* PROBLEM REQUIREMENTS
Copy the material word for word, from the line containing "This screenshot has height=480, width=550." through the line containing "center [38, 110].", and leave out the pictures.

* DATA IN THIS EXERCISE
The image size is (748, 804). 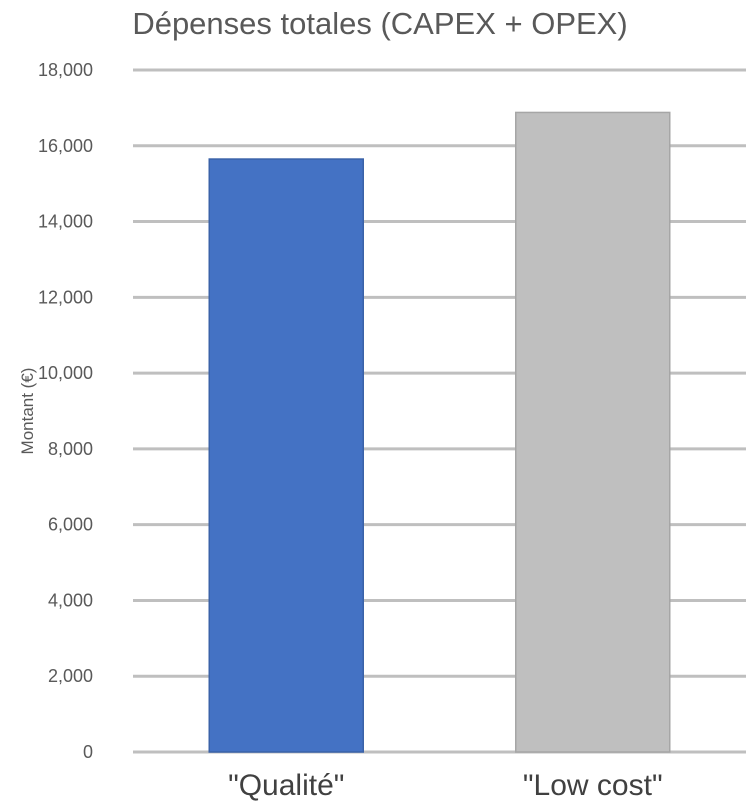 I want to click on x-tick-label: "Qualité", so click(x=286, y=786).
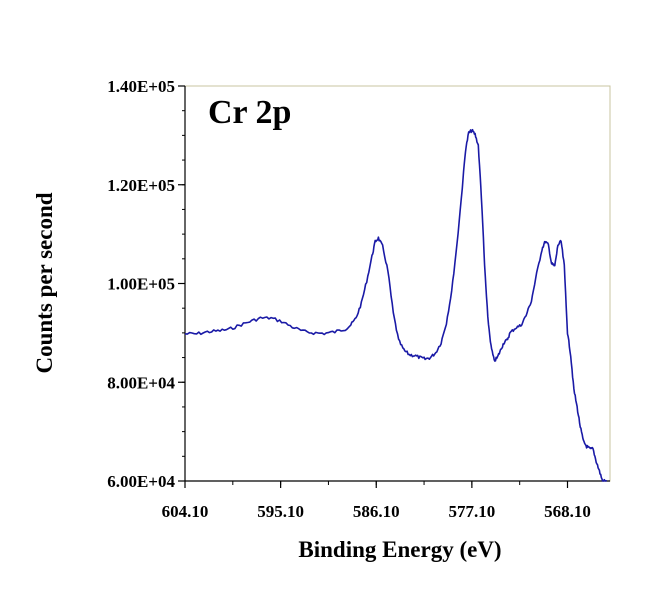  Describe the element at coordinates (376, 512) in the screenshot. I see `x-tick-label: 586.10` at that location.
* * *
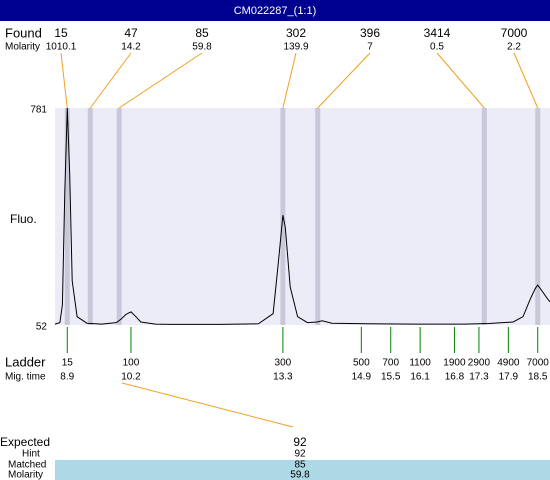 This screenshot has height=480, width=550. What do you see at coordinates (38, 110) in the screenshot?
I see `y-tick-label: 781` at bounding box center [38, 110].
...
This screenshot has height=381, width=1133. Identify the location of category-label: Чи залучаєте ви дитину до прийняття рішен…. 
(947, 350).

* WRITTEN REPLY
 This screenshot has height=480, width=550. What do you see at coordinates (38, 110) in the screenshot?
I see `y-tick-label: 781` at bounding box center [38, 110].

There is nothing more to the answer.